-------- Excerpted passage --------

Page MenuHomePhabricator

Provide an inline discussion feature, "DiscussThis"
Open, LowestPublic

Description

It would be nice to be able to attach a discussion to a particular place or range in a revision. Aspects or implementation details of this feature idea have been discussed before (T147896, T116350), but there is apparently no previous overarching product description.

@Jdforrester-WMF suggests the product name DiscussThis.

UI concept:

  • Discussions are always visible on the talk/flow page associated with the article being commented on. They should be displayed similarly to existing manual solutions, with quoted text followed by comments.
  • Discussions are optionally visible in VE (including the new wikitext mode). There would be a button to mark the discussion "resolved" so as to dismiss it from the VE view, and a way to reverse such dismissal.
  • Discussions can be created from the diff view.
    • A discussion creation link on each wikitext line would provide a degraded non-JS fallback for comment creation.

--------

■ **What to do**:
1: Answer these questions from the DiscussThis description above, one line each:
(a) Who suggests the product name DiscussThis?
(b) Which two earlier tasks are listed as places where aspects of this feature idea were discussed?
(c) From which view can discussions be created?
2: Translate this sentence from the DiscussThis description above into French: "Discussions are always visible on the talk/flow page associated with the article being commented on."

-------- Data shown --------

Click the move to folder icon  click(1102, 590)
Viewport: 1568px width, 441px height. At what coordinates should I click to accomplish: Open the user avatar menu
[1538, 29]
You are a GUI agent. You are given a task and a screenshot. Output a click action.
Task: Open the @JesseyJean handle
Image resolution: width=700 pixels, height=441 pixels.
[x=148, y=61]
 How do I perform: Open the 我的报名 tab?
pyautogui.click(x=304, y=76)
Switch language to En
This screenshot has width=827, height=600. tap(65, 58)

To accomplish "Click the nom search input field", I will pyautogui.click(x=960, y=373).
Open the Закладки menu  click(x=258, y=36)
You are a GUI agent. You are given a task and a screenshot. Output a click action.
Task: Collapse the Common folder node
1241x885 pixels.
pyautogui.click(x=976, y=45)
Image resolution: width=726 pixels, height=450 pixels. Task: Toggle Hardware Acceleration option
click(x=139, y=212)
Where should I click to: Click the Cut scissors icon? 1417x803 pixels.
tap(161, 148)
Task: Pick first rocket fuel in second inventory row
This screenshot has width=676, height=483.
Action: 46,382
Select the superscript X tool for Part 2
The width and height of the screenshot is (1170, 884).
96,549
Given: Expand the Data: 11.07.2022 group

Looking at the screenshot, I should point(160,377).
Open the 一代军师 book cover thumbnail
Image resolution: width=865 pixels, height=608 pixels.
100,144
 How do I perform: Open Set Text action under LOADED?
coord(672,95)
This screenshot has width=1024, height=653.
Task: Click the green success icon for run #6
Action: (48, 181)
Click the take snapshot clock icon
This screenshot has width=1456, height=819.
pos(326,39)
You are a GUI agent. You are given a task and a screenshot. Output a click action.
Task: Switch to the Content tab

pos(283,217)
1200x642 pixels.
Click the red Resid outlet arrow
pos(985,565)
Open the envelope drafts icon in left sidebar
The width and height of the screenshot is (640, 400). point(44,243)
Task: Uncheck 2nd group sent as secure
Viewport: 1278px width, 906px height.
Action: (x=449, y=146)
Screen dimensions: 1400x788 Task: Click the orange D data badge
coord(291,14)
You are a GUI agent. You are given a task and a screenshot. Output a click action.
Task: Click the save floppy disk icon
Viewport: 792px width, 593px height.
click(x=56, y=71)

--------

■ **The responses**:
1:
(a) @Jdforrester-WMF
(b) T147896 and T116350
(c) The diff view

2: Les discussions sont toujours visibles sur la page de discussion/flow associée à l'article commenté.